Charles's reply and my reaction.
Gord writes:
You and Charles were rappin' about the ol' Korean Tv dramas, and I thought I'd inject some thing hinted at but not explicitly said (or so I thought):
I have about five groups of students split between two classes, who are writing plays that they're going to be performing in early December, as the final exam for their English Drama course.
Besides how energetic and interested they've been in the task of creating playscripts, thinking up characters and conflicts, and so on, there's something I've noticed, which is this: they've all deeply internalized two types of dramatic structures. One of them, upon which I find they rely much less immediately, is the Hollywood film.

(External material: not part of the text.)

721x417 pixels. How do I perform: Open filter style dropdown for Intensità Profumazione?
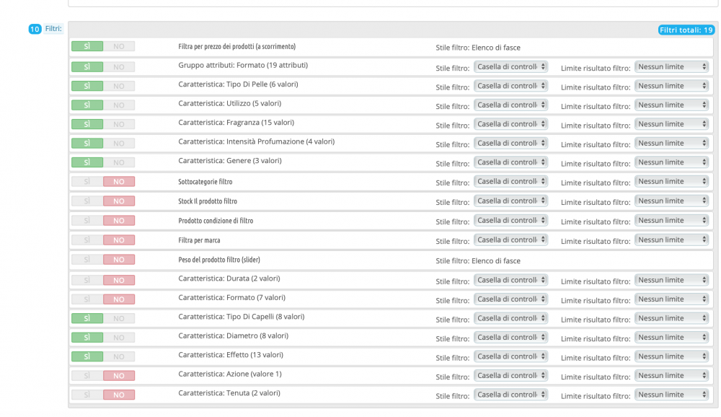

The other, though, which comes to them much more naturally, is the Korean TV drama. In most of the groups, once we discussed, you know, stereotypes and representation and the pitfalls of racist and sexist character-creation, they immediately gravitated towards Korean TV drama-type stories. Twin brothers and messed up love triangles, long-unconfessed love, the death of the beloved, and these complex winding plots that seemed to have been conceived in *emulation* of the disconnected, winding plots of TV drama.
When I sat down with one group and talked them through how to unify their play, use fewer than two characters each, communicate more than just what was being said, and so on, they were all bowled over about how plotting the story ahead of time could result in a story so much more unified and, you know, comprehensible!
What I'm thinking is that, having internalized the apparent structure of these structureless shows, it actually looks like a natural dramatic structure to some people. (The way, say, punk music sounds like music to some people, heh.)
It also reminds me of a pet theory of a friend of mine about the melodrama in Korean TV, and the melodrama he's seen friends go through in relationships here... but I think some of that is a case of his friends having, well, quirky taste in women.
This isn't unusual in the development of a TV industry (or other entertainment industry). American TV shows from even 10 years ago look almost as clunky to me, and some Canadian shows still did when I lived in Canada 5 years ago. For that matter, some BBC shows still do. (The new Dr. Who, which I really dislike, being one of them.) It's kind of like how it took years and years of swing jazz before we got to the good stuff (which I define as bebop, hard bop, free jazz). Virtuosity is needed for anything very well-connected, and that takes time. When viewers' tastes change, the industry will allow the production method to change. One imagines, and hopes, anyway.